On 9/13/06, Nikolaos A. Patsopoulos <[EMAIL PROTECTED]> wrote:
Yakov Lerner wrote:
> On 9/13/06, Nikolaos A. Patsopoulos <[EMAIL PROTECTED]> wrote:
>> Yakov Lerner wrote:
>> > On 9/13/06, Nikolaos A. Patsopoulos <[EMAIL PROTECTED]> wrote:
>> >> Yakov Lerner wrote:
>> >> > On 9/13/06, Nikolaos A. Patsopoulos <[EMAIL PROTECTED]> wrote:
>> >> >> Hi,
>> >> >>
>> >> >> I'm trying to delete several lines from the beginning of file till
>> >> the
>> >> >> appearance of a specific pattern, without deleting the pattern.

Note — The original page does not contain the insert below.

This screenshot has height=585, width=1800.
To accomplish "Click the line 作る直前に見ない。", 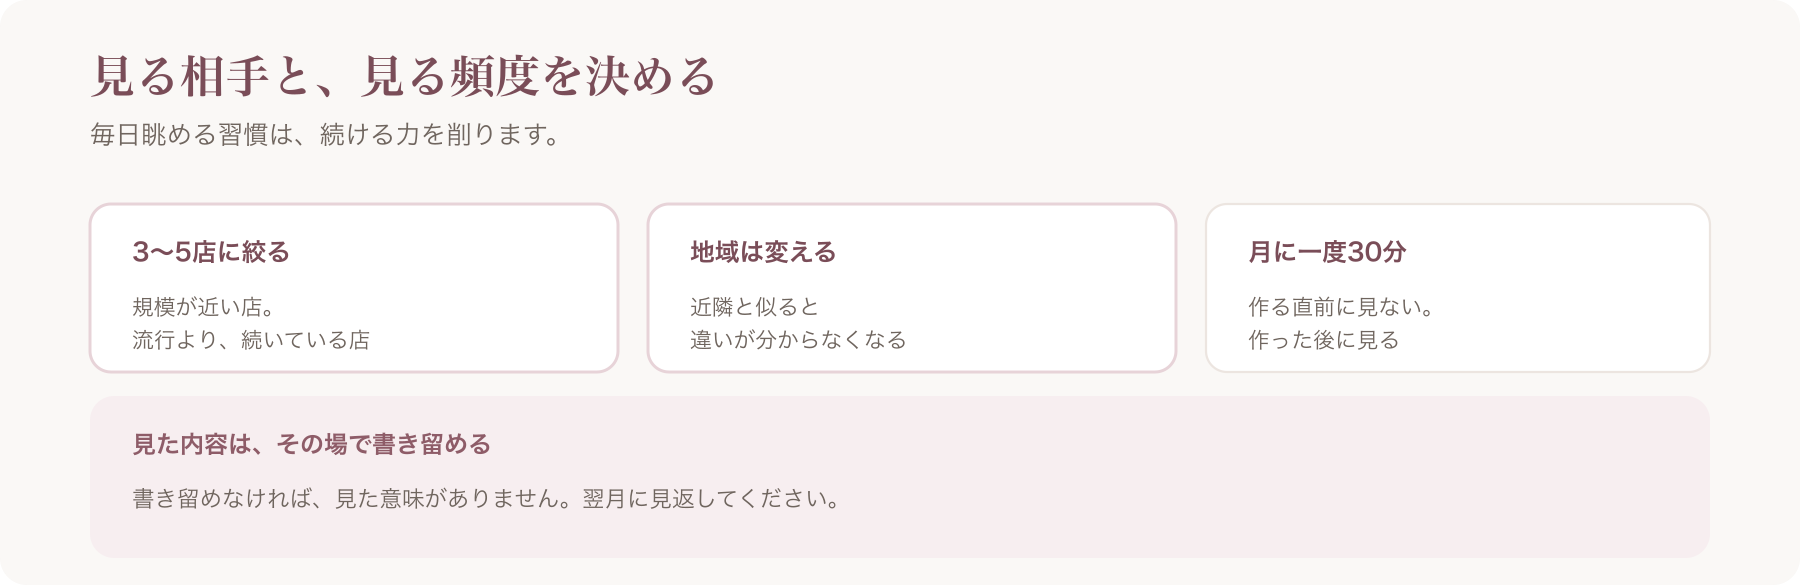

I
>> >> have
>> >> >> used the following command:
>> >> >>
>> >> >> :1,/Citations: /d/e-10
>> >> >>
>> >> >> but the offset doesn't work.
>> >> >
>> >> > Try this:
>> >> >
>> >> > :1,/Citations: /-1d
>> >> >
>> >> > Caution: This works except in the case when pattern is found in the
>> >> > 1st line.
>> >> >
>> >> > Yakov
>> >> >
>> >> >
>> >> That's work fine, thanks!
>> >>
>> >> Can I ask another question? How can someone substitute or delete a
>> block
>> >> of text which expands to more than one line? E.g. the text:
>> >>
>> >> Morning bgfn nbgfn............................more text..
>> >> ........more text...............
>> >> ....................... end of text.
>> >>
>> >> Can I use a sth like this?
>> >>
>> >> s/Morning,text/anothertext
>> >
>> > try
>> > :s/Morning\_.*text/anothertext/
>> > or
>> > :s/Morning\(\n\|.\)*text/anothertext/
>> >
>> > :help \_
>> > Yakov
>> >
>> >
>> Sorry, that works but I forgot to mention that I have many occurrences
>> of /text/ (last word in block) and I want to substitute to the first
>> occurrence only.
>
> Then you change * in the pattern for \{-}
>
> Yakov
>
>
this seems like a never-ending question:
what if I have more than of the same blocks? How can I use the sub
command to replace all occurrences of the same block in a file?